Asynchronous machine autostart in fly-proxy

pavel · December 22, 2025, 10:35am

Whenever fly-proxy decides to start a machine, it does so in context of a request. The request is forwarded to a worker node that hosts the machine, the proxy on that node instructs flyd to start the machine and waits for the machine to boot and become healthy. Once the machine is healthy the request is finally forwarded to it.

There is a limit to how long the proxy is willing to wait for a machine to become healthy after it started it. After all, the app may not become healthy at all and the request will need to be retried on a different instance.

Some apps take quite a long time to boot and may trigger this timeout even though they eventually become healthy and can handle the requests. For such apps, this frequently leads to proxy starting more machines than needed, as requests get retried on other stopped machines. For requests with large enough bodies this may even result in 5xx errors returned to the users in case proxy can no longer retry the request due to its body size.

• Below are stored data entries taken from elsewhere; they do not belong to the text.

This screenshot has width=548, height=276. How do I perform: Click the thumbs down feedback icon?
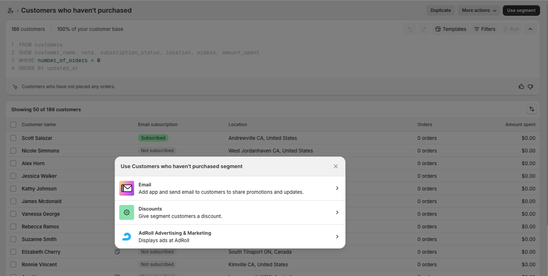pos(531,87)
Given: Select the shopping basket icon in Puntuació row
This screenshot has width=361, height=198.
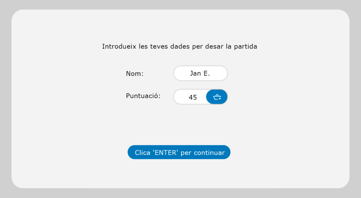Looking at the screenshot, I should coord(217,97).

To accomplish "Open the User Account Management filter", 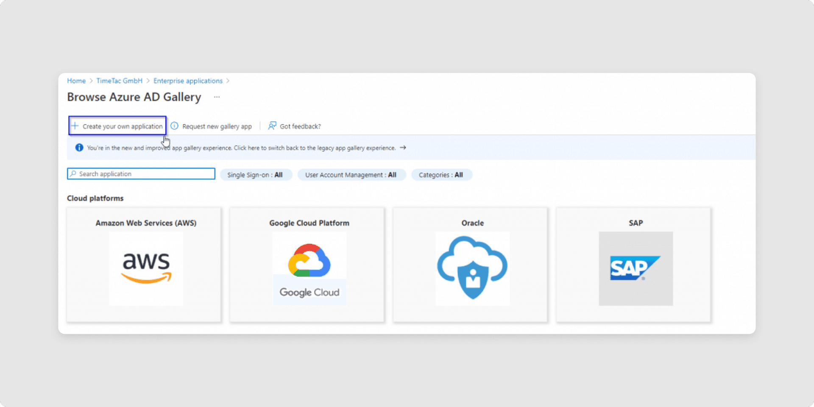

To avoid this situation the proxy now attempts to start machines asynchronously. Whenever the proxy decides it needs to scale an app up and start a new machine, it will request a machine to be started from a worker node, but forward the request to an already running healthy machine (even if it’s above soft_limit). Coupled with the recent improvement to how the proxy treats recently started machines with failing health checks during balancing, this change should prevent the proxy from starting more machines than needed, provided the machine becomes healthy while it’s still considered “recent” (right now the time limit for this is 20 seconds, but it may change in the future).

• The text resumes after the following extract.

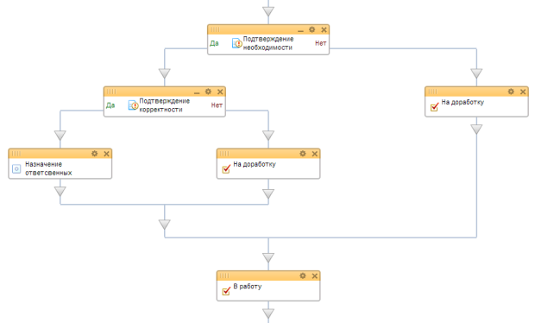Click the Назначение ответсвенных activity icon
This screenshot has width=535, height=323.
[x=16, y=168]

Keep it mind that the new behavior is applied only if there are running healthy machines during balancing. For apps that scale to 0, the first machine will still be started in context of a request.

charsleysa · December 22, 2025, 10:33pm

So no change in behavior for apps that are at 0 scale?

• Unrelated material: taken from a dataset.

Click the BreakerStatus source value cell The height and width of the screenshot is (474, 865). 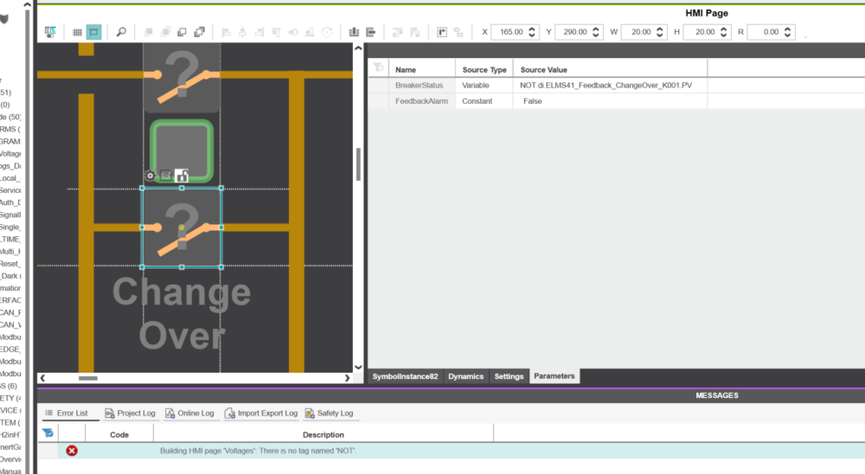[610, 86]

pavel · December 23, 2025, 10:05am

Right now - no. If there are no running instances of an app, a request is sent to one of the stopped machines as before.

I’m considering enabling async autostart for 0 scale as well (e.g. letting the balancer retry while waiting for the first machine to start), but I need to be sure first that we aren’t introducing too much additional latency for the apps the do start fast.

charsleysa · December 23, 2025, 8:26pm

What about having a config so if you know your app takes a little longer to startup the balancer isn’t constantly retrying?